Watching Fred and Ginger quick step their way to romance in black and white films, the dapper gentlemen in top hat and tails, the glamorous ladies and oh, the dancing. Such a wonderful fantasy. It wasn’t until many years later that I realised that the dressing up to dine out wouldn’t have been the everyday life of Americans in the 1930s.
In literature my girlhood heroines were Anne Shirley, Susanna of the Mounties and Jo from Little Women, young women at odds with conformity but who, none the less, had vibrant romantic lives, if only in their heads but eventually finding a soul mate that would be their equal.
My own romantic journey through my teens and twenties was dogged by lack of confidence and an assumption that boys and men wouldn’t find me attractive; after all men don’t make passes at girls that wear glasses. I didn’t have my first boyfriend until my mid-teens, we finished because the distance was too great – 18 miles and poor public transport can seem the world when you’re 16. Ah how impatient we are in youth. Now I see it as less than 40 minutes on a pretty train journey.
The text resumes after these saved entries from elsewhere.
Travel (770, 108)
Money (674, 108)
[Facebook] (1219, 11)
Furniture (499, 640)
To today, and romance. I love it, I love the fantasy of it, the hope of it, the notion of triumphing over adversity merely by emotion; though of course I know that love doesn’t conquer all, love is fluid, living and like all living things in need of nurturing and is at risk of withering under the unforgiving, unrelenting dirge of troubled times.
And being a romantic I love weddings. I loved getting married, of being married, its irrational and nonsensical. There’s no religious element of it for me as I don’t believe in any god. There’s no sense that being married is better or more permanent than being in a committed relationship that isn’t marriage. I don’t treat my friends in married or unmarried relationships any different to each other. I don’t think one state has a moral authority over the other, I don’t think, and my own personal experience is testament to this, that a marriage guarantees a relationship to last and yet I’m a fan.
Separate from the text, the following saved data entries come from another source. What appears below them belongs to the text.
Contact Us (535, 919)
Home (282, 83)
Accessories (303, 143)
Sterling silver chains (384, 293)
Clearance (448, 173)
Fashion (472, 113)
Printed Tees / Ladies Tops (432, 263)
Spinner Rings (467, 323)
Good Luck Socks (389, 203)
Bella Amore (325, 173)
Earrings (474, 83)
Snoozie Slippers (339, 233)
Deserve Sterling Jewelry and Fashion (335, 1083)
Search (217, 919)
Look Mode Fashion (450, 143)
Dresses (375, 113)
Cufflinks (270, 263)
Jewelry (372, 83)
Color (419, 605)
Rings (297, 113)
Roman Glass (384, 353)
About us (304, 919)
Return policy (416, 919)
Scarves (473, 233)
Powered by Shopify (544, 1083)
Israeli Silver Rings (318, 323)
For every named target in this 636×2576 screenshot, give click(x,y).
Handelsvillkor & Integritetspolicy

Which is why I adore the TV show Don’t Tell the Bride. For the uninitiated the premise is simple; a couple are given £12,000 and a month to plan their wedding, except the bride to be has no say in the matter, all the money and the plans are in the hand of the groom.
Every episode follows the same course, the groom gets going with the help of his best man and some beers, meanwhile we watch his fiance visit her dream venue, try on her dream dress and finally freak out at the realisation that her beloved might not have his wedding telepathy mode switched on. The conflict is inherent in watching the contrast between the woman’s dream and the man’s implementation. What I never fail to be reminded of is how often people seem to assume that the wedding is about the bride. The grooms in the programme always seem to talk about giving their partner her dream wedding, which is exactly what the bride always talks about her dream wedding. At the end of every episode there is a wedding, well apart from the one where he decided to fly to Vegas, and in general, although the wedding may bear no resemblance to the brides ideal they are usually swept off their feet by their partner’s endeavours.
I can’t help wondering that if the brides were given the money how much they would talk about the grooms dream day and I’m always left thinking that perhaps men are more romantic then they are generally given credit for. After all the most enjoyable weddings I’ve been to have been the ones where you felt the identity of the couple were represented through their choices rather than it being a catwalk show for the bride with the groom cast in the supporting role.
My own wedding was a funny mix, but that’s a story for another blog post, my marriage didn’t survive some tough times, but lets not dwell on reality when there is the wonderful fantasy of romance to distract us.
Oh and one very last word, should you ever nominate yourself and your intended for Don’t Tell the Bride, two words of advice Pinterest Board!